Let `N = (10^143 -1)/9` Then which of the following is true?

To solve the problem, we start with the expression given for \( N \): \[ N = \frac{10^{143} - 1}{9} \] ### Step 1: Understanding the Expression The expression \( 10^{143} - 1 \) can be interpreted as a number that consists of 143 nines. This is because \( 10^{143} \) is a 1 followed by 143 zeros, and subtracting 1 from it gives us 143 nines. ### Step 2: Simplifying \( N \) Now, we can rewrite \( N \): \[ N = \frac{999\ldots9}{9} \] where there are 143 nines in the numerator. Dividing each 9 by 9 gives us: \[ N = 111\ldots1 \] where there are 143 ones in the result. ### Step 3: Analyzing the Value of \( N \) The number \( N \) can be expressed as: \[ N = 111\ldots1 \quad (\text{143 times}) \] This number can also be represented in terms of powers of 10: \[ N = 1 + 10 + 10^2 + \ldots + 10^{142} \] This is a geometric series with the first term \( a = 1 \) and the common ratio \( r = 10 \).
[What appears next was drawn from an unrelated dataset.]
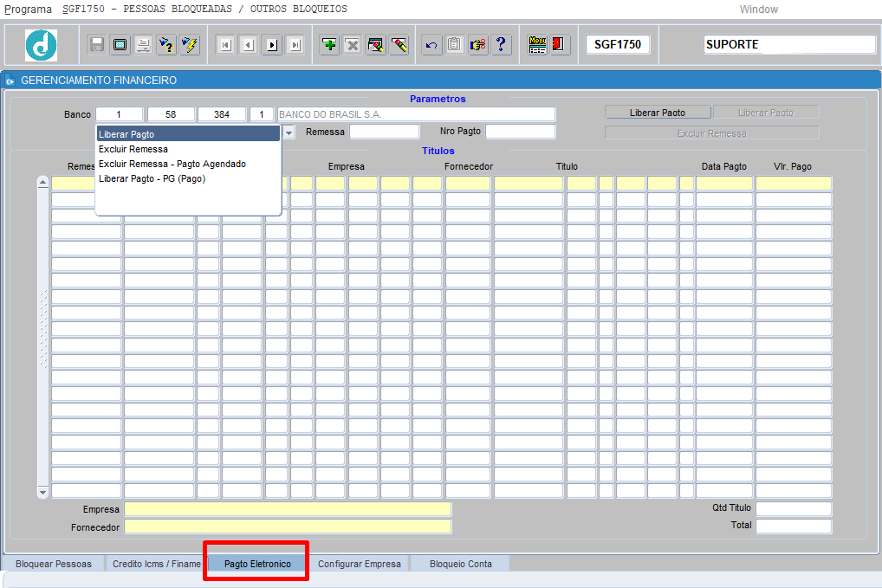Click the dropdown arrow beside Remessa label
Image resolution: width=882 pixels, height=588 pixels.
tap(289, 132)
The formula for the sum of a geometric series is: \[ S_n = \frac{a(r^n - 1)}{r - 1} \] where \( n \) is the number of terms. Here, \( n = 143 \): \[ N = \frac{1(10^{143} - 1)}{10 - 1} = \frac{10^{143} - 1}{9} \] This confirms our earlier expression for \( N \). ### Step 4: Checking the Options 1. **Option 1: Is \( N \) prime?** - \( N \) is a repunit (a number consisting solely of the digit 1). A repunit \( R_k \) is prime only if \( k \) is prime. Since \( 143 = 11 \times 13 \), \( N \) is not prime. 2. **Option 2: \( N = 1 + 10^{12} + 10^{24} + \ldots + 10^{32} \)** - This expression does not correctly represent \( N \) because it does not yield the correct number of ones. 3. **Option 3: \( N = 1 + 10^{10} + 10^{20} + \ldots + 10^{132} \)** - This expression also does not yield the correct number of ones. 4. **Option 4: \( N = 1 + 10^{11} + 10^{22} + \ldots + 10^{133} \)** - This expression does not yield the correct number of ones either. ### Conclusion From the analysis, we find that: - **Option 1 is false** (N is not prime). - **Options 2, 3, and 4 are also false** as they do not correctly represent \( N \). Thus, the correct conclusion is that none of the options provided are true.